The reference implementation is about 60 lines. You won’t want to write it at first… figure out how to do REG and SET, and then you’ll know what needs to go in it. Note that the function will help with REG, BYE, SAV, SET, GET, and ALL. For example, here’s the body of req_get() when the helper functions are done:

1
2
auto res = send_cmd(sd, pubkey, REQ_GET, ablock_sss(user, pass, getname));
send_result_to_file(res, getname + ".file.dat");

(Yes, just 2 lines… the hard work is in send_cmd and send_result_to_file).

server/responses.cc

This file has one function for each of the requests that a client can make. Each function receives unencrypted data, validates it, sends a request to the Storage object, and then transmits a response to the client.

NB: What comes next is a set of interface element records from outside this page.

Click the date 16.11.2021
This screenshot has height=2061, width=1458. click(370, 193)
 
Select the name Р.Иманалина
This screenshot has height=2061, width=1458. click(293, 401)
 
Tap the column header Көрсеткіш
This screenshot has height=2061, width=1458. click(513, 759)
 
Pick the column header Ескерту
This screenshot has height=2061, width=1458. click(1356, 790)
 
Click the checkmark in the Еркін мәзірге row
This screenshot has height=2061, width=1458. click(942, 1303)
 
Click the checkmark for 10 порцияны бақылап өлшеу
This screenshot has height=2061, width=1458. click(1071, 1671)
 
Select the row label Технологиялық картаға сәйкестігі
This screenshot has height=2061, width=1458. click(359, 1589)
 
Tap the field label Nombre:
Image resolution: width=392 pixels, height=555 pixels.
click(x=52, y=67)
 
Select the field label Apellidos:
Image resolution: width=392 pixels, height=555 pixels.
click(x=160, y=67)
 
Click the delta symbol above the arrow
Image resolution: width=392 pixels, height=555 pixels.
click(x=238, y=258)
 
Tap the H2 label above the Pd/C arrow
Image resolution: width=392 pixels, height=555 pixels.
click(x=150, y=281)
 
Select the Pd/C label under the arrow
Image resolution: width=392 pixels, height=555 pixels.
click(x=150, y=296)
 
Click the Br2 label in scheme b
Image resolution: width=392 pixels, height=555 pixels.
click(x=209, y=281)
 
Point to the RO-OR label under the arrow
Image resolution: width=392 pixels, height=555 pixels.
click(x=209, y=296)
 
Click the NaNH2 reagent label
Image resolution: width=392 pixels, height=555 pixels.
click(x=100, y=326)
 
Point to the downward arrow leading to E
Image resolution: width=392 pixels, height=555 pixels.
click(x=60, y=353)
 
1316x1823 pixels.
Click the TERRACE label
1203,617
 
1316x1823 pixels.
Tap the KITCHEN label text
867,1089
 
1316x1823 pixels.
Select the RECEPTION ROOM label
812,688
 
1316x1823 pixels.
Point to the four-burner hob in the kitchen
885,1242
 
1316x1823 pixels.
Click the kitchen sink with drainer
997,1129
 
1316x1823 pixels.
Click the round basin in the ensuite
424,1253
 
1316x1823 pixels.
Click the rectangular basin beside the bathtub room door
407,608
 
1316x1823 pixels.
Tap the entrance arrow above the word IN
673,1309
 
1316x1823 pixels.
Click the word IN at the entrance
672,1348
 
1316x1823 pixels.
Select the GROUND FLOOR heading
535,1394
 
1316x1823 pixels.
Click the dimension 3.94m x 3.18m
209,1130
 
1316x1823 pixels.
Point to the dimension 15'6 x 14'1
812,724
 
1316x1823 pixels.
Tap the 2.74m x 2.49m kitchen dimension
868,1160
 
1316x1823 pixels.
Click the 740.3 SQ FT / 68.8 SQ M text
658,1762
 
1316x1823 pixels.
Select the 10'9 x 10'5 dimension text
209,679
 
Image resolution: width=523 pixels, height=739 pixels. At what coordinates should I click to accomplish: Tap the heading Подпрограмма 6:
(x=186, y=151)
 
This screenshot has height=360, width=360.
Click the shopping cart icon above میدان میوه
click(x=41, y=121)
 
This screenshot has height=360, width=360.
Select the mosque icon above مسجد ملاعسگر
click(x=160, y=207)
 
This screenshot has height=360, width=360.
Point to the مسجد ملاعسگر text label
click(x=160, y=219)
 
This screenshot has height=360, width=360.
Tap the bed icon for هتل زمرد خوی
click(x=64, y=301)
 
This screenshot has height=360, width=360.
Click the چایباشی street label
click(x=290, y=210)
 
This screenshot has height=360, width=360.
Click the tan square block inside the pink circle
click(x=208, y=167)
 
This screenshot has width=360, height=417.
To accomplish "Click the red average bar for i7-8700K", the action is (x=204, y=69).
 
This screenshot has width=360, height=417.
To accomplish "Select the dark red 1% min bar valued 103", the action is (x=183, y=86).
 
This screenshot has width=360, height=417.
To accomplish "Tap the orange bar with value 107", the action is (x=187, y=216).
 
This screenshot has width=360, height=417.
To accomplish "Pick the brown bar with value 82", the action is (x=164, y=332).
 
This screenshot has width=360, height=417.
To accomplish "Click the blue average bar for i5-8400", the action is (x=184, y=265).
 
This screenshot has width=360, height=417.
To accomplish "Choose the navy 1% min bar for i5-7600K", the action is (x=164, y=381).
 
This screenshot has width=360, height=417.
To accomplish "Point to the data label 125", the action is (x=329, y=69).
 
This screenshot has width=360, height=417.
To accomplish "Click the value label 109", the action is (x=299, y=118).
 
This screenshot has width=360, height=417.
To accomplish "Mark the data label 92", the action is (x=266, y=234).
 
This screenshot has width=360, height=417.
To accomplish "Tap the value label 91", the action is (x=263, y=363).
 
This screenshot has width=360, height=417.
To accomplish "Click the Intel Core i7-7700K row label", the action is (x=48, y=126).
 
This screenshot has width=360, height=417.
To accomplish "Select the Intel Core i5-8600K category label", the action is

You may want to write a few helper functions here, too, especially for extracting the parts of a request. The reference solution takes about 310 lines of code to complete this file. There is a fair bit of copy-and-paste from one command to the next.

server/my_storage.cc

In the reference solution, this file is about 330 lines (this count includes the 150 lines that are given in the handout). persist() and load() take the most code by far, because file I/O is tedious in C++. The other methods are relatively straightforward. You should not need to add any additional fields to the MyStorage class.

server/sequentialmap.h

In subsequent assignments, you will need to implement your own concurrent hash map. In this assignment, we use the SequentialMap template as a wrapper around std::list. This may seem cumbersome, but it means that later on, your code in storage.cc won’t have to change: you will just replace the sequential map with a concurrent hash map that has the same interface.

If you are not familiar with std::list, http://cppreference.com/ is an excellent resource. Google will usually send you directly to the correct page. Note that some of the methods of SequentialMap won’t be used in this assignment. If you figure them out now, then the second assignment will be easier. If you skip them, you will not lose points, but you will miss out on the opportunity to be more prepared for the rest of the semester.

Collaboration and Getting Help

Students may work in teams of 2 for this assignment. If you plan to work in a team, you must notify Prof. Spear by September 6th, so that we can set up your repository access. If you do not send a notification until after that date, we will deduct 10 points. If you are working in a team, you should pair program for the entire assignment. After all, your goal is to learn together, not to each learn half the material.

If you require help, you may seek it from any of the following sources:

  • The professors and TAs, via office hours or Piazza
  • The Internet, as long as you use the Internet as a read-only resource and do not post requests for help to online sites.

If you are familiar with man pages, please note that the easiest way to find a man page is via Google. For example, typing man printf will probably return https://linux.die.net/man/3/printf as one of the first links. It is fine to use Google to find man pages.

StackOverflow is a wonderful tool for professional software engineers. It is a horrible place to ask for help as a student. You should feel free to use StackOverflow, but only as a read only resource. In this class, you should never need to ask a question on StackOverflow.